Stopping the production of two enzymes associated with damage to brain cells may be the key to reversing symptoms linked to Parkinson’s disease and Alzheimer’s disease, giving renewed hope to Parkinson’s and Alzheimer’s caregivers. In laboratory studies involving fruit flies, researchers observed that lowering toxic metabolites caused by a process in the liver resulted in improved motor skills and signs of improved cognitive functioning.

Reducing Toxic Enzymes

During the five-year study, researchers discovered that lowering levels of the enzymes tryptophan-2,3-dioxygenase (TDO) and kynurenine 3-monooxygenase (KMO) provided added protection for brain cells. A combination of genetic adjustments and the use of certain drugs was used to reduce levels of these enzymes that become toxic when metabolized by the liver.

Protecting Brain Cells

Scientists already know that nerve cells in people with progressive conditions like AD and PD die in clusters in the parts of the brain affecting cognitive skills and motor functioning. Researchers discovered that reducing the TDO and KMO enzymes results in an increased production of kynurenic acid, a biochemical thought to protect nerve cells.

Preparing for an Aging Population

By 2050, nearly 90 million people in the United States will be 65 and older, according to Census Bureau estimates. Since the process of aging increases the risk of developing conditions like Alzheimer’s and Parkinson’s, researchers hope that identifying the cause of brain cell degeneration may shift the focus from managing symptoms to preventing the condition from progressing after a diagnosis is made.

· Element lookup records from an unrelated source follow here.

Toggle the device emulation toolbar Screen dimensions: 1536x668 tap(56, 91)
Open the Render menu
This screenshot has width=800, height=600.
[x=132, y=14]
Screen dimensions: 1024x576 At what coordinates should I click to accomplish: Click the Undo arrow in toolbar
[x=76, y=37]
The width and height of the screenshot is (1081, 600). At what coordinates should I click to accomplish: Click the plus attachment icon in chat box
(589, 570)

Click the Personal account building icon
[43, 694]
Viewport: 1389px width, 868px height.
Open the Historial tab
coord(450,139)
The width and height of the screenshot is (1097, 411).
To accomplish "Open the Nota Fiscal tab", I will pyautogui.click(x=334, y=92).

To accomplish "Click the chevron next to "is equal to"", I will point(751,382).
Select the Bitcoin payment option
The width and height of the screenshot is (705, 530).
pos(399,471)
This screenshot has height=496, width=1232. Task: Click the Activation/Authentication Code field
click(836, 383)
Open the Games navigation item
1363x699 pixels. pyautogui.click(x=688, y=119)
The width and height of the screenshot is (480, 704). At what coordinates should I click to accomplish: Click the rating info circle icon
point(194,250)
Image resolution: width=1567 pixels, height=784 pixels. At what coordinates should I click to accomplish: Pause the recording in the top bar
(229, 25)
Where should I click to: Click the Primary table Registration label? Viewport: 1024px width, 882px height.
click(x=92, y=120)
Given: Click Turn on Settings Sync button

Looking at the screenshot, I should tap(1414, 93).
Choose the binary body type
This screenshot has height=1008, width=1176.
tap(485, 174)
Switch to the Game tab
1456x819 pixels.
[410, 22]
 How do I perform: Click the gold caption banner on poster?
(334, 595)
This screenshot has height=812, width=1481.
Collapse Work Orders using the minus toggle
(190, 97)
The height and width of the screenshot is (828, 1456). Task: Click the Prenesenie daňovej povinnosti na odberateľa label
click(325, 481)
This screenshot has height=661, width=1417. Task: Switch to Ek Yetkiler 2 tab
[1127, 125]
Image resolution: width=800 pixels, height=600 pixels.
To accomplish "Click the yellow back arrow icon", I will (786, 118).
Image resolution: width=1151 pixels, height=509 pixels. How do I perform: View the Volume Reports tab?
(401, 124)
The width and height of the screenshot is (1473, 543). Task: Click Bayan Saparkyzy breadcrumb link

Scientists plan to continue research into protective proteins like kynurenic acid with the goal of developing effective drugs to reduce the number of harmful enzymes in AD and PD patients when trials advance to include mammals and humans. British researchers announced plans to launch a clinical trial to study the glial cell-derived neurotrophic factor (GDNF), another protein that may help protect brain cells.